--- BEGIN ---

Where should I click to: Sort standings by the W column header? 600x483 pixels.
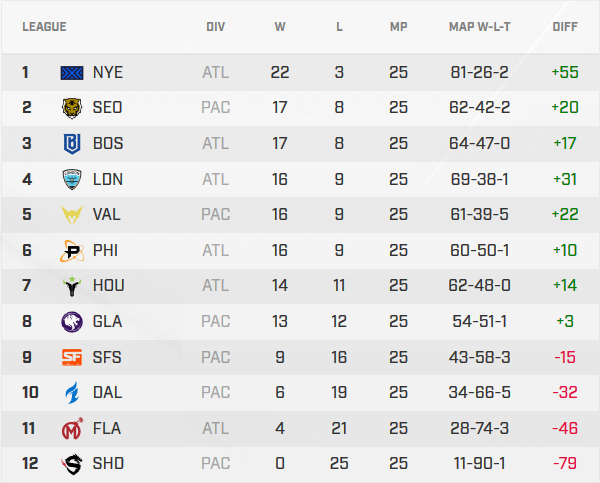(280, 26)
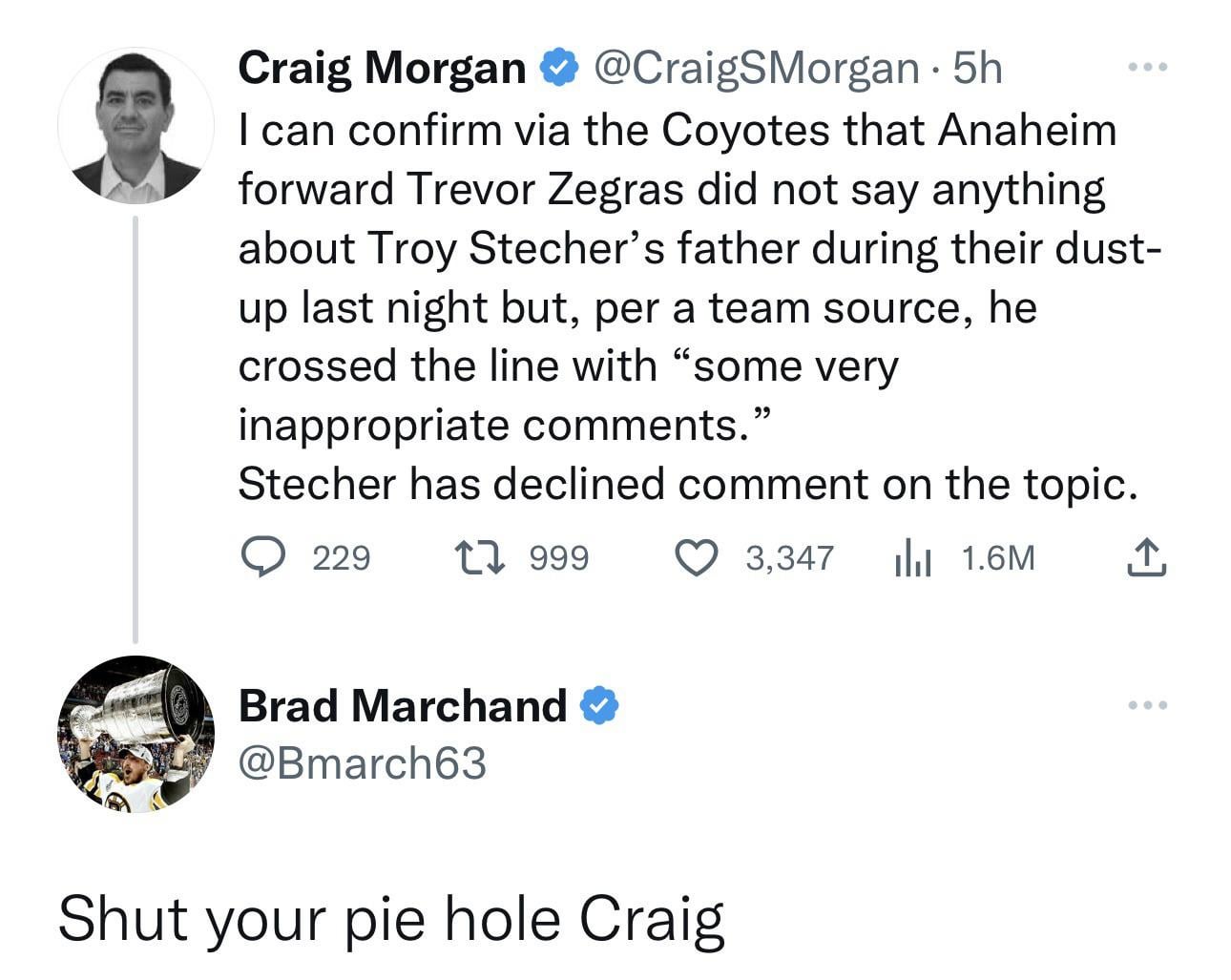Image resolution: width=1231 pixels, height=980 pixels.
Task: Open the @Bmarch63 handle link
Action: pos(362,763)

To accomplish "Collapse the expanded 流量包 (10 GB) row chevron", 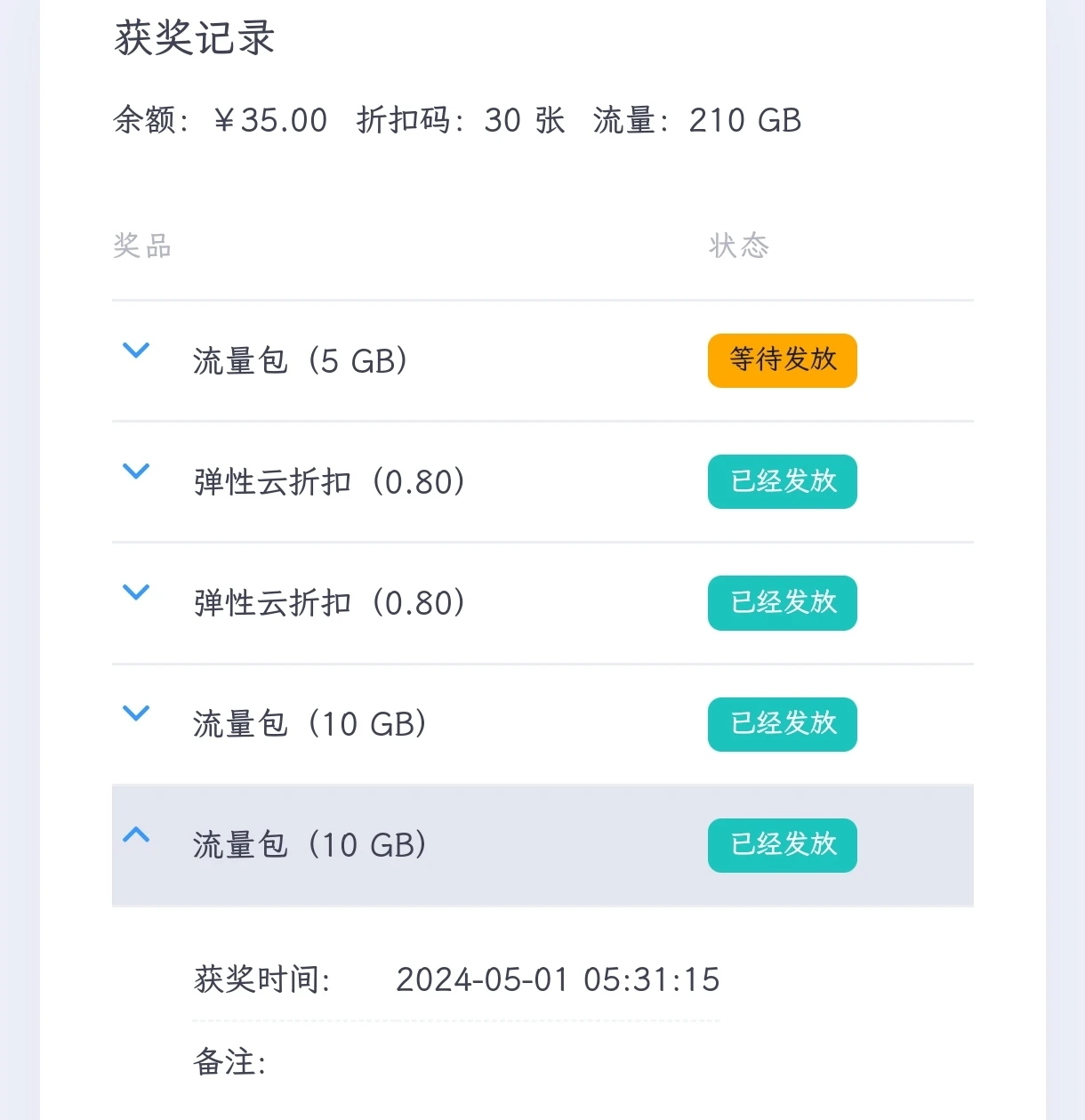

--- END ---

Task to complete - Rewrite the whole listing with "standings" replaced by "rankings" and everything else unchanged, leaving out the pictures.

Response to this exercise -
Where should I click to: Sort rankings by the W column header? 600x483 pixels.
(280, 26)
Image resolution: width=1231 pixels, height=980 pixels.
Task: Open the @Bmarch63 handle link
Action: pos(362,763)

To accomplish "Collapse the expanded 流量包 (10 GB) row chevron", 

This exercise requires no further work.